> Problem statement
Print the lines of the entries below, unchanged, starting at the line that contains "Screen dimensions: 1178x663" and ending at the line that contains "point(64,62)", both included.

Element and text location data
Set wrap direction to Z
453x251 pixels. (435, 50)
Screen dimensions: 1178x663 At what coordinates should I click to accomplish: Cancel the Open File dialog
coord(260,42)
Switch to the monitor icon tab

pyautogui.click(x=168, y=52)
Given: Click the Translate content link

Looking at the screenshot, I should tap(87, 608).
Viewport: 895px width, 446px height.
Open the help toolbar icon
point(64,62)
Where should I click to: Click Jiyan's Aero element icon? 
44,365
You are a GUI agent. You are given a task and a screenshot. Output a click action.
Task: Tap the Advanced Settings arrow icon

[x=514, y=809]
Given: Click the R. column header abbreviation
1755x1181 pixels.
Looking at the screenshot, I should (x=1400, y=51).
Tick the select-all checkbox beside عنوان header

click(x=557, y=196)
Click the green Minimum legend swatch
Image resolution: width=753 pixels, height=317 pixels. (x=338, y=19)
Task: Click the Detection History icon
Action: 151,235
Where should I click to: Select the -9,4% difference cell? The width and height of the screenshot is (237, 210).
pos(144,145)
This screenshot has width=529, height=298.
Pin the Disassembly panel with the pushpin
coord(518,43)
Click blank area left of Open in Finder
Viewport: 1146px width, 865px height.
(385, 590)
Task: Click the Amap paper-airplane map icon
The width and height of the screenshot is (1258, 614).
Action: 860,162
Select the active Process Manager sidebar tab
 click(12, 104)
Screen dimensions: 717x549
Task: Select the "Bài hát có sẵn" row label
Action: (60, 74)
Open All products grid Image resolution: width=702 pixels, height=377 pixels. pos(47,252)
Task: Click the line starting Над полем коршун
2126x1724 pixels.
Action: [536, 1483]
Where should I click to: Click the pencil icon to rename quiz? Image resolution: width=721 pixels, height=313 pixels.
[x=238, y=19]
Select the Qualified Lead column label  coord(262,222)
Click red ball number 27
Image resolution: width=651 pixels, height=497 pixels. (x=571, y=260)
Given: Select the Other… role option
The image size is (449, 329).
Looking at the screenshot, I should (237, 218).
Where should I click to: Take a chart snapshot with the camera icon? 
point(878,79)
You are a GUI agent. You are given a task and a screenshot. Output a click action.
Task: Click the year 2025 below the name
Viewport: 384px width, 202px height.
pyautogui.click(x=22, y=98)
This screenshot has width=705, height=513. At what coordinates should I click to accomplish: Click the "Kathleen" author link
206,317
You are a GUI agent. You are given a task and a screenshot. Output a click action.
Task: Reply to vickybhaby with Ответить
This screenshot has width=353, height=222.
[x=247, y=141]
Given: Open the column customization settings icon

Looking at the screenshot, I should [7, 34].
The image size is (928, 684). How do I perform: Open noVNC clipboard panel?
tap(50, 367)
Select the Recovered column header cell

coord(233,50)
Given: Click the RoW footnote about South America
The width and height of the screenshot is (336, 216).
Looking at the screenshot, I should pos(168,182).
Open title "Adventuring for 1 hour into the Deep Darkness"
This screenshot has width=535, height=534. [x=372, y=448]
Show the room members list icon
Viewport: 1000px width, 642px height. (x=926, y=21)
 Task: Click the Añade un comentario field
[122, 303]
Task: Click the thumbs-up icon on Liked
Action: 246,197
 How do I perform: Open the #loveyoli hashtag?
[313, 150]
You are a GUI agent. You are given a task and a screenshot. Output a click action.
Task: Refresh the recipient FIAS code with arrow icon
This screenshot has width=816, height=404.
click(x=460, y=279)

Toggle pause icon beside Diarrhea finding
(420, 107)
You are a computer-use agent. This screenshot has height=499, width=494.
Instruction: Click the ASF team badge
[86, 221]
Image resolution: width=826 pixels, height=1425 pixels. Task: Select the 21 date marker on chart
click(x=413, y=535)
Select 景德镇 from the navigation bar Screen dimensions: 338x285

> Result below
Screen dimensions: 1178x663 At what coordinates should I click to accomplish: Cancel the Open File dialog
coord(260,42)
Switch to the monitor icon tab

pyautogui.click(x=168, y=52)
Given: Click the Translate content link

Looking at the screenshot, I should tap(87, 608).
Viewport: 895px width, 446px height.
Open the help toolbar icon
point(64,62)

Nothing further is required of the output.